I haven't journaled or blogged about M the same way I did about E's babyhood. Lack of time, fear of showing "favoritism", I'm sure a thousand other reasons. I need to start. I need to write things down to remember how she crams food in her mouth, how she clutches her blanket at nighttime, and lays her head on my shoulder when I sing "Twinkle Twinkle Little Star" to her. I need to remember her sweet disposition and how she's already chasing and playing with her sister. I'll try to do better, baby.
And now some words from another mommy that I found in my inbox. I love this piece. I need to find out if Anna Quindlen really wrote it. ;-)
An Essay by Anna Quindlen, Newsweek Columnist and Author
All my babies are gone now. I say this not in sorrow but in disbelief. I take great satisfaction in what I have today: three almost-adults, two taller than I am, one closing in fast. Three people who read the same books I do and have learned not to be afraid of disagreeing with me in their opinion of them, who sometimes tell vulgar jokes that make me laugh until I choke and cry, who need razor blades and shower gel and privacy, who want to keep their doors closed more than I like. Who, miraculously, go to the bathroom, zip up their jackets and move food from plate to mouth all by themselves. Like the trick soap I bought for the bathroom with a rubber ducky at its center, the baby is buried deep within each, barely discernible except through the unreliable haze of the past.

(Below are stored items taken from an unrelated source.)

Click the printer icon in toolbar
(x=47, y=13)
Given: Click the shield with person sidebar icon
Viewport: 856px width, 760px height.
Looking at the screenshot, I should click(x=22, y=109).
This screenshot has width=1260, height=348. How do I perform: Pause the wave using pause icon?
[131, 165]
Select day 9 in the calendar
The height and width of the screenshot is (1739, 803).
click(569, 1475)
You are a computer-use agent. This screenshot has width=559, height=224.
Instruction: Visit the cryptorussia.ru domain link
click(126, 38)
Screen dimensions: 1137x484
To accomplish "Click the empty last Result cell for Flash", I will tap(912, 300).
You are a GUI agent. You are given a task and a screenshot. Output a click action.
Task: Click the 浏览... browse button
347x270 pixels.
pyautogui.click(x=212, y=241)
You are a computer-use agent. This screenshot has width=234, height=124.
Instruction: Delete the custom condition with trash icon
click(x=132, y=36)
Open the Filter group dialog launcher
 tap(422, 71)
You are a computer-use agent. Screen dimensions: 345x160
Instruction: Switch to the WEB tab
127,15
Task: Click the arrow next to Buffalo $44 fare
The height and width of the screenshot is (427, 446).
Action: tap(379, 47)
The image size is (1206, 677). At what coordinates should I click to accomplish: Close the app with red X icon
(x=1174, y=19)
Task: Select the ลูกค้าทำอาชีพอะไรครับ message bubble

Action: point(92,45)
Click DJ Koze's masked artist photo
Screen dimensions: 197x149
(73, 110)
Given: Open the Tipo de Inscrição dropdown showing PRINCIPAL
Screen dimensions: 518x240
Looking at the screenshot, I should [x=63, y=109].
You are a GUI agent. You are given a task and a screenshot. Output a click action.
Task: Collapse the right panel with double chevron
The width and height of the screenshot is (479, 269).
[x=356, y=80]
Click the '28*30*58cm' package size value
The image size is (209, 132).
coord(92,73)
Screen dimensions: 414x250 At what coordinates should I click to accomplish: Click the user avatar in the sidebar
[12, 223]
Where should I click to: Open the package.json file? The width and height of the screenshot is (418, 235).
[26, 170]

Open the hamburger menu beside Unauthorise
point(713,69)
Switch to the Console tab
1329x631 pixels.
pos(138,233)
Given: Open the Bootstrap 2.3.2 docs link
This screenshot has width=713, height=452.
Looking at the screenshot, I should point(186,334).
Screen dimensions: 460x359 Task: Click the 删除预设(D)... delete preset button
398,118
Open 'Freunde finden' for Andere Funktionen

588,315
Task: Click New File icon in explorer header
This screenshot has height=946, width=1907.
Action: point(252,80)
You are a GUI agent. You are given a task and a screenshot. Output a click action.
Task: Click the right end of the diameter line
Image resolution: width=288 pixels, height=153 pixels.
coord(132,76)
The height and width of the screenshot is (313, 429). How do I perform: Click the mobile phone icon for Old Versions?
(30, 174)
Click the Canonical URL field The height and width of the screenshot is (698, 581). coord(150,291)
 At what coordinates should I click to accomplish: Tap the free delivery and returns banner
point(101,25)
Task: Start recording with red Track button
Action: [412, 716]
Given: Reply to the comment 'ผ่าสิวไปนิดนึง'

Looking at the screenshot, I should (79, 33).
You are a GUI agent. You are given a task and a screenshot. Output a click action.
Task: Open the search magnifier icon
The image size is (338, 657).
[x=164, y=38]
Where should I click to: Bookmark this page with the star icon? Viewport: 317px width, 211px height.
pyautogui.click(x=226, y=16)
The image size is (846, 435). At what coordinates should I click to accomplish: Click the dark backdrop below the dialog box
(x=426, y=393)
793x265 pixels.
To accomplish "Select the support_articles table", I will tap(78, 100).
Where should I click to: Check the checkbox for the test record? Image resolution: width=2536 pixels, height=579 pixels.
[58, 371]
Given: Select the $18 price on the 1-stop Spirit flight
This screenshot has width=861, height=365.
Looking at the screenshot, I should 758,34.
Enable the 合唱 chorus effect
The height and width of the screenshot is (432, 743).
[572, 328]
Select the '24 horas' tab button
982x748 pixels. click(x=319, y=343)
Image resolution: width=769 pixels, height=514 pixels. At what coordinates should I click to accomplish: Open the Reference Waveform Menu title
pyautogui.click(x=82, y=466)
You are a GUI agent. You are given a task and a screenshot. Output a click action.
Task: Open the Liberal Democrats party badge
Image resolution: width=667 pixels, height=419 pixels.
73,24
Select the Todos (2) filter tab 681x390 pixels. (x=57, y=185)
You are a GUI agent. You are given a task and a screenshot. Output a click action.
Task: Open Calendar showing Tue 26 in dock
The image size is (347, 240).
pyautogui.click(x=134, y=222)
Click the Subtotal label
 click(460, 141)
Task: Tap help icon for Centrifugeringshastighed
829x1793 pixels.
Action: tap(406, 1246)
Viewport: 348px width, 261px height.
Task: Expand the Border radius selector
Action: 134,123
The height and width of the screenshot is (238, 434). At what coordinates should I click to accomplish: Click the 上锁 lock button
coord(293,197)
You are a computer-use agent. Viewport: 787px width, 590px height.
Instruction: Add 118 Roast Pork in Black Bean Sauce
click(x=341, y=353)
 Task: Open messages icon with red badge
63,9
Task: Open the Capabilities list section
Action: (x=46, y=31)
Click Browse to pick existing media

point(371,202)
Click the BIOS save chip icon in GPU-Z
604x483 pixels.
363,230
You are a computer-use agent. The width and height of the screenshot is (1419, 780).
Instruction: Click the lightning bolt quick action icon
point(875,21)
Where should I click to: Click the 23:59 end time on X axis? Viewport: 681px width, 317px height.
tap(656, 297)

Everything in all the books I once poured over is finished for me now. Penelope Leach, T. Berry Brazelton, Dr. Spock. The ones on sibling rivalry and sleeping through the night and early-childhood education, all grown obsolete. Along with Goodnight Moon and Where the Wild Things Are, they are battered, spotted, well used. But I suspect that if you flipped the pages dust would rise like memories. What those books taught me, finally, and what the women on the playground taught me, and the well-meaning relations -- what they taught me, was that they couldn't really teach me very much at all.
Raising children is presented at first as a true-false test, then becomes multiple choice, until finally, far along, you realize that it is an endless essay. No one knows anything. One child responds well to positive reinforcement, another can be managed only with a stern voice and a timeout. One child is toilet trained at 3, his sibling at 2.
When my first child was born, parents were told to put baby to bed on his belly so that he would not choke on his own spit-up. By the time my last arrived, babies were put down on their backs because of research on sudden infant death syndrome. To a new parent this ever-shifting certainty is terrifying, and then soothing. Eventually you must learn to trust yourself. Eventually the research will follow. I remember 15 years ago pouring over one of Dr. Brazelton's wonderful books on child development, in which he describes three different sorts of infants: average, quiet, and active. I was looking for a sub-quiet codicil for an 18-month-old who did not walk. Was there something wrong with his fat little legs? Was there something wrong with his tiny little mind? Was he developmentally delayed, physically challenged? Was I insane? Last year he went to China Next year he goes to college. He can talk just fine. He can walk, too.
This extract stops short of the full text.